Feb 26, 2022 3 min read Big Data

SQL Query on MinIO

Full fledged analytical applications, AI, ML workloads, dashboards - need a high performance query engine, that understands standard SQL parlance.

Querying files on Object Storage platform has been possible for a while now - thanks to Trino/Presto, Spark and several others. However, anyone who has used one of these, knows the pain of tuning JVMs, oversized cloud bills, long engineering hours and generally underwhelming experience. Even the native S3 Select API supports a relatively small set of Select commands which may be useful in limited cases.

Full fledged analytical applications, AI, ML workloads, dashboards - need a high performance query engine, that understands standard SQL parlance.

In this post we'll take a look at querying parquet files on MinIO or other S3 compatible systems using DataFusion - the modern query engine written in Rust. Datafusion leverages the in-memory columnar format Apache Arrow.

Setup

MinIO

MinIO offers high-performance, S3 compatible object storage.
Native to Kubernetes, MinIO is the only object storage suite available on
every public cloud, every Kubernetes distribution, the private cloud and the
edge.

I'll use MinIO for demonstration purposes in this blog. Setup a MinIO server instance and upload the Parquet file(s) in a bucket/prefix. If you don't have Parquet files handy you could uses the files from here.

To deploy a single node test MinIO server on Linux:

wget https://dl.min.io/server/minio/release/linux-amd64/minio
chmod +x minio
./minio server /data

To upload Parquet file(s):

wget https://dl.min.io/client/mc/release/linux-amd64/mc
chmod +x mc
./mc alias set minio http://127.0.0.1 minioadmin minioadmin
./mc mb minio/testbucket
wget https://ursa-labs-taxi-data.s3.us-east-2.amazonaws.com/2009/01/data.parquet
./mc cp data.parquet minio/testbucket

Now, we're ready to deploy DataFusion to query the parquet files.

DataFusion

DataFusion is a query execution framework, written in Rust. It uses Apache Arrow as its in-memory format. From their docs:

DataFusion supports both an SQL and a DataFrame API for building logical query plans as well as a query optimizer and execution engine capable of parallel execution against partitioned data sources (CSV and Parquet) using threads.

DataFusion can read Parquet and CSV files from the underlying filesystem by default. Rest of the data read integrations are available via simple plugins for the users. This means, to query files directly from S3 / compatible stores, we'll need to use the ObjectStore-S3 plugin from the DataFusion ecosystem.

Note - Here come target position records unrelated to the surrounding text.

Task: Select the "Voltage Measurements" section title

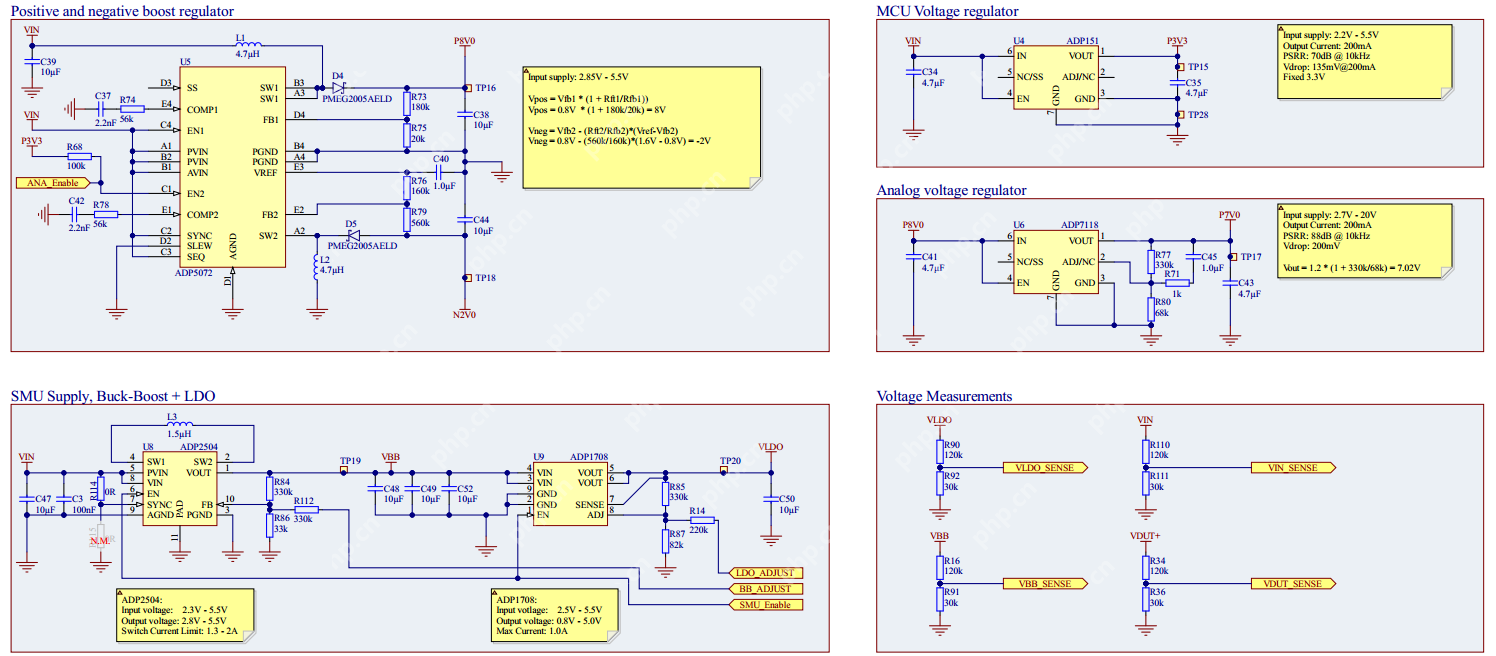Action: tap(944, 396)
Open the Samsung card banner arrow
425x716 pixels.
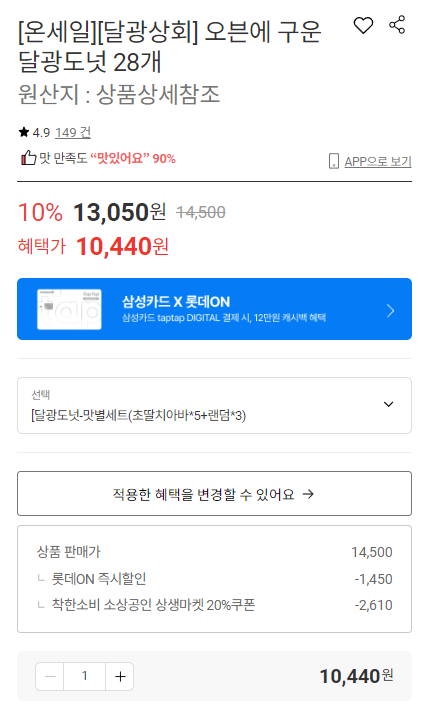390,311
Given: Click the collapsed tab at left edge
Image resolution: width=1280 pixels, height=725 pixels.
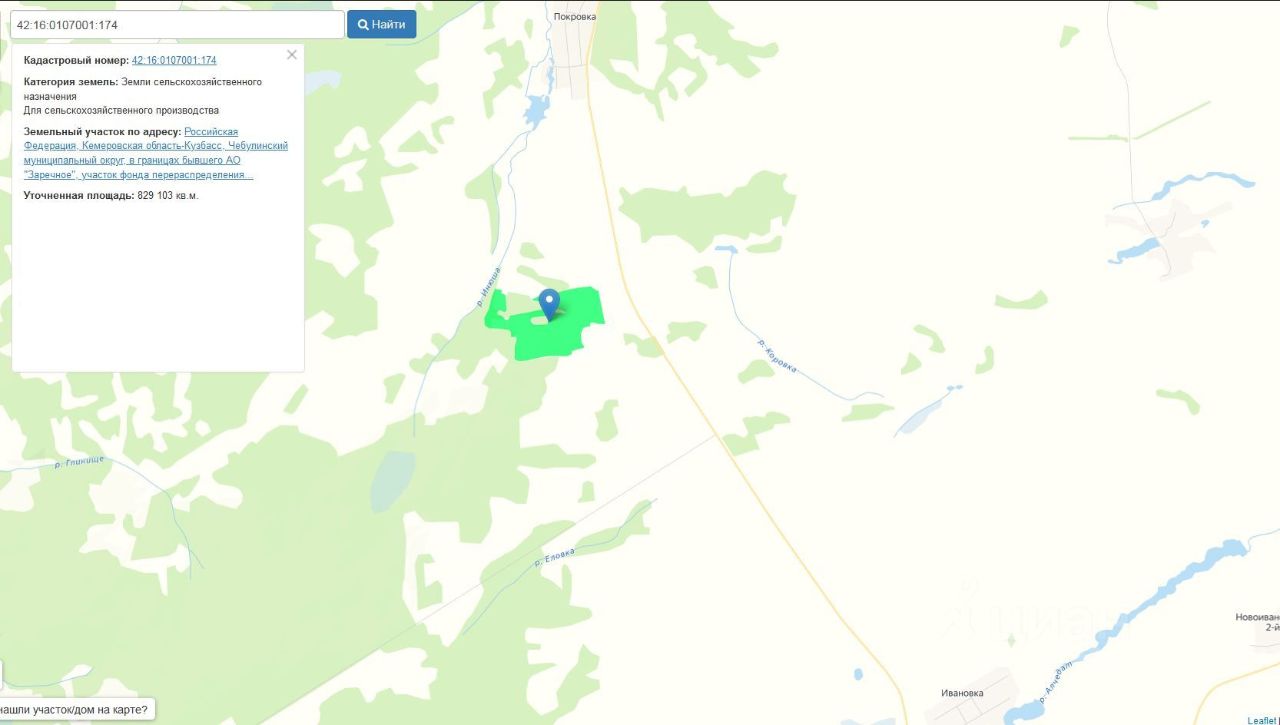Looking at the screenshot, I should click(x=1, y=675).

In simpler terms, DataFusion is a Rust Crate aka library. To use DataFusion, we'll need to write a Rust program and import DataFusion there.

Sample Code

Now that you have a high level idea if the overall approach, let's dive right in to the code. To start with, install rust on the machine where you intend to run this. Then download the code from the repo here: https://github.com/nitisht/datafusion-s3

git clone git@github.com:nitisht/datafusion-s3.git

Open the file main.rs. This file has the plugin code (ObjectStore-S3 plugin) that allows Datafusion to connect/read data from S3 compatible systems e.g. MinIO. You can skip to the main function in this file to look at the S3 client part of the code. Here we essentially create a S3 filesystem that is the input for listing table created in DataFusion. Finally we register the table created previously and execute the query on this table.

Before running the code, you'll need MinIO up and running. Make sure to change the file path (bucket/prefix), credentials and MinIO endpoint URL, per actual values. Finally, run the code using cargo run. You should see an output like this if you're running the data.parquet used above.

Summary

In this article we took a look at a hands on approach to query and analyse ad hoc parquet files stored on an Object Storage system like MinIO using DataFusion project from Apache Arrow ecosystem.